Zwischen sieben und zehn Millionen Euro kostet die kleine Fusion der Skigebiete Lizum und Mutters. Das Geld dafür soll zur Gänze von der öffentlichen Hand kommen. Dieser Umstand regt LA Fritz Gurgiser auf: "Was sind denn das alles für miese Projekte, wenn sie auf Steuergeld angewiesen sind", fragt er. "Wenn ein Projekt gut ist, dann finden sich private Investoren. Wenn nicht, dann Finger weg davon!", warnt er. Ständige Zuschussbetriebe überfordern die Gemeinden finanziell. "Sie haben ja auch nichts von diesem konkreten Projekt. Die läppische Kommunalsteuer für die wenigen Angestellten fällt ja wohl kaum ins Gewicht.

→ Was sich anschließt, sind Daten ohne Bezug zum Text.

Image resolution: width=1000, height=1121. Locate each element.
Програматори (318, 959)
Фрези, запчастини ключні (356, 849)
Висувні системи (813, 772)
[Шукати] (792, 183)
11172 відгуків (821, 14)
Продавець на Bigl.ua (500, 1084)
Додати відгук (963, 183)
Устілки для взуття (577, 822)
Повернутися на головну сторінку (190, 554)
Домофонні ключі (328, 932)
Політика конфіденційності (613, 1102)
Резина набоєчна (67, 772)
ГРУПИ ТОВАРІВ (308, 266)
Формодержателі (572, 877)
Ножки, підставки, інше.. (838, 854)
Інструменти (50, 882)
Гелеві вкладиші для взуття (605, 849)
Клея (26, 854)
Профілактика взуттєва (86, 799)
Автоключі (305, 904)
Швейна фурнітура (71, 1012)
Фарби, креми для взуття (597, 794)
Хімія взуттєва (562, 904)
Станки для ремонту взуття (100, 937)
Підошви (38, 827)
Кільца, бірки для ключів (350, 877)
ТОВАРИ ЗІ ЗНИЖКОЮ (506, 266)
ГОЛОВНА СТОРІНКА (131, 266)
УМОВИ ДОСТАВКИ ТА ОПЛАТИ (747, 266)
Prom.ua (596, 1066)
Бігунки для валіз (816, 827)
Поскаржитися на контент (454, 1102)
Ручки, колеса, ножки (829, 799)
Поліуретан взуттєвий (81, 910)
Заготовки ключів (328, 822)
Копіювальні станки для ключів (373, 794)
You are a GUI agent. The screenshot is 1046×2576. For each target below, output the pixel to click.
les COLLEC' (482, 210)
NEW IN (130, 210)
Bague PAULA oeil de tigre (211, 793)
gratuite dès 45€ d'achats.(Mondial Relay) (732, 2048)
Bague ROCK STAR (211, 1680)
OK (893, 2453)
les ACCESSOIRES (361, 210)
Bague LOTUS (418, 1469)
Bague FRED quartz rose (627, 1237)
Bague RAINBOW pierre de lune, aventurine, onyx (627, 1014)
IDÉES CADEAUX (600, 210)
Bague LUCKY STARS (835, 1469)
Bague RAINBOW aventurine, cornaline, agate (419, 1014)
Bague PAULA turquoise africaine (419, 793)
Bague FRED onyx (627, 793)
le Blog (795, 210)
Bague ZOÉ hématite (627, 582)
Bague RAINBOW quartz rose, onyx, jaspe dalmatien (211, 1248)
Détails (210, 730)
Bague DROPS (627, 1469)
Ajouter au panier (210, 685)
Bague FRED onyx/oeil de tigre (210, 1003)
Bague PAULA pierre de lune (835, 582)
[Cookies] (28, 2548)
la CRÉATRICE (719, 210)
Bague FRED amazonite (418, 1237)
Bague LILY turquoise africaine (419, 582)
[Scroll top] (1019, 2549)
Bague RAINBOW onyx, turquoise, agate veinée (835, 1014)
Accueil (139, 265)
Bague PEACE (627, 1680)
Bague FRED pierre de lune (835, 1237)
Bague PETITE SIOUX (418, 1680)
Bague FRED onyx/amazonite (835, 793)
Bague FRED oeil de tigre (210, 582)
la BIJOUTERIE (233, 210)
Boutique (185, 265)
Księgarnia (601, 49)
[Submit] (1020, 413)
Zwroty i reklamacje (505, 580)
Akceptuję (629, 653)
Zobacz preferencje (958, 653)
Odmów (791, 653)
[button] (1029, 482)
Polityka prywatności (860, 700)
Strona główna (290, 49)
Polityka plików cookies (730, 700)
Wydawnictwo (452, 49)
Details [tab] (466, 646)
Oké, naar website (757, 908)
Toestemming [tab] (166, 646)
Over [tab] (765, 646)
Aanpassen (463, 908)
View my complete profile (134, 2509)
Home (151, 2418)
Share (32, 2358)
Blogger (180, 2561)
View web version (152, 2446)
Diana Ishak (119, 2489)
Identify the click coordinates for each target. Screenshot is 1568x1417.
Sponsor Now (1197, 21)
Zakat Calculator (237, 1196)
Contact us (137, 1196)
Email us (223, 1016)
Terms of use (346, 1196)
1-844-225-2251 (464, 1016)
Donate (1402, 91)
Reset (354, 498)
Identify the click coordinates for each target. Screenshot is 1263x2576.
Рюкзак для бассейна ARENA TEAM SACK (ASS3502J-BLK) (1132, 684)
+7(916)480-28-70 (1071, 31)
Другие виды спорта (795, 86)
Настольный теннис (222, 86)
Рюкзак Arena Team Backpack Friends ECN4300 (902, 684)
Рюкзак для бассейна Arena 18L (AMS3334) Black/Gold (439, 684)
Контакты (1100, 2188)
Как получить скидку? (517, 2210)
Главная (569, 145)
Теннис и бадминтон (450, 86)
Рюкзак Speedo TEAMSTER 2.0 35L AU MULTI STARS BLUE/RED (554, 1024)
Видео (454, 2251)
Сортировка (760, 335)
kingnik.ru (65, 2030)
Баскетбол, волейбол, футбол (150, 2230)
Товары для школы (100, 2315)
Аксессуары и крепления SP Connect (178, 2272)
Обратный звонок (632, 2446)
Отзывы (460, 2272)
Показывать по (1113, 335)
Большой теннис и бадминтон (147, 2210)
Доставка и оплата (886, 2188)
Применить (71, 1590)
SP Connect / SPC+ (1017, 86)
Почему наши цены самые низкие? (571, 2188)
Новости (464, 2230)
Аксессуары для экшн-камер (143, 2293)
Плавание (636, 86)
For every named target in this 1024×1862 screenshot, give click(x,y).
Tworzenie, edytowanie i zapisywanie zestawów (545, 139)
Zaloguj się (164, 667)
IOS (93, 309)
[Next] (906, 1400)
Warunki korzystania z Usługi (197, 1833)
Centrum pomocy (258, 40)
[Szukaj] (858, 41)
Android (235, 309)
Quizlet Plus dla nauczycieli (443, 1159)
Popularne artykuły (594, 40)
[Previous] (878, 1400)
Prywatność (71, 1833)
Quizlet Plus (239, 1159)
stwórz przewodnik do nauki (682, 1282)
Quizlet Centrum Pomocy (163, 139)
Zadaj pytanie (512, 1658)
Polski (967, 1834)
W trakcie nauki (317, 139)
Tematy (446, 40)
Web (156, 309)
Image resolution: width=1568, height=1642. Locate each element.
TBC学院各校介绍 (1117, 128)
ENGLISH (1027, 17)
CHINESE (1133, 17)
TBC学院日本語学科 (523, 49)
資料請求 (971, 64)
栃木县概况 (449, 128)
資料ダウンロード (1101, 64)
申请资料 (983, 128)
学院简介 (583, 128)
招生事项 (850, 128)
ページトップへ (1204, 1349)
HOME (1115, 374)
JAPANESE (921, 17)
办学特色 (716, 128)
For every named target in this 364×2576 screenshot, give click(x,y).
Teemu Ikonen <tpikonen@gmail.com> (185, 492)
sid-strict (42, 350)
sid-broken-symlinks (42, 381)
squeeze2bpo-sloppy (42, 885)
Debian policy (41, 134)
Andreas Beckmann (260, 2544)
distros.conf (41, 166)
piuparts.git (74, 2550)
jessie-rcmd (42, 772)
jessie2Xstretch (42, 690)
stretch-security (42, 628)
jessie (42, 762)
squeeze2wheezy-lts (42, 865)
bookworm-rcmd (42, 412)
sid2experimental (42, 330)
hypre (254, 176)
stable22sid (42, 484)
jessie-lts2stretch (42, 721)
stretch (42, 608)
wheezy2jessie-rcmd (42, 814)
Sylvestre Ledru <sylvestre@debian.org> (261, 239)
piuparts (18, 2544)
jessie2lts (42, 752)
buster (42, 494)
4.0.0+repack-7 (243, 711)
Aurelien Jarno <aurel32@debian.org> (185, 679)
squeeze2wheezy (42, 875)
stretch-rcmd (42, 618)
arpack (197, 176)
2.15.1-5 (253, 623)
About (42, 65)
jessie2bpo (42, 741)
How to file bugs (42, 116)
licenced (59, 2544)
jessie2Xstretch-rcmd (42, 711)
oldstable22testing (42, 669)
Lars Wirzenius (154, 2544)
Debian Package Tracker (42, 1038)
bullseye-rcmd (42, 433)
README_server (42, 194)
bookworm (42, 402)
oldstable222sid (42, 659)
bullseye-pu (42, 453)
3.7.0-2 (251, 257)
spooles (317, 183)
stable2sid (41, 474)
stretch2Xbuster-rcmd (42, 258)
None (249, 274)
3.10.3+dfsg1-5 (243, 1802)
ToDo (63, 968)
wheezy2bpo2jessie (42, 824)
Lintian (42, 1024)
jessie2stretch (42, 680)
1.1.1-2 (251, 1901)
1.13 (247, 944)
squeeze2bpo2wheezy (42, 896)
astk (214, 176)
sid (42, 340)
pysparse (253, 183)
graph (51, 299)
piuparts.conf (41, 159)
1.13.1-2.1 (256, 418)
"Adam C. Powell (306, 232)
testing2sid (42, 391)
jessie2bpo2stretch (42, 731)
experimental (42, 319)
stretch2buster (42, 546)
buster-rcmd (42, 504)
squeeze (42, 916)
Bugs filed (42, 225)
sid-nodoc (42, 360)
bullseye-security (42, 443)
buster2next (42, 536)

Das System, Gewinne für Seilbahner, Kosten für die Allgemeinheit, müsse endlich einmal durchbrochen werden.
Grüne: Bedingtes Ja
Nicht ganz so kritisch sehen die Grünen die Fusion: "Mit ein weinig Bauchweh können wir einem Zusammenschluss von Mutterer Alm und Lizum zustimmen. Dieser Zusammenschluss wird auch in der Bevölkerung eher gewünscht, als die Verbindung zur Schlick", erklärt die Axamer Grün-Gemeinderätin Gabriele Kapferer-Pittracher. "Aber nur, wenn dadurch eine Verkehrsentlastung im Mittelgebirge gewährleistet wird, die Wertschöpfung in den Gemeinden liegt und es bei den geringfügigen Adaptierungen bleibt. Das heißt keine neuen Pisten!"
Wichtig sei vor allem aber auch eines: "Mit der Verbindung Lizum und Mutterer Alm muss im Ruhegebiet Kalkkögel ein für alle mal wirklich Ruhe sein", sagt Gemeinderätin Medwedeff. Das Argument mit zusätzlichen Arbeitsplätzen lässt aber auch sie nicht gelten.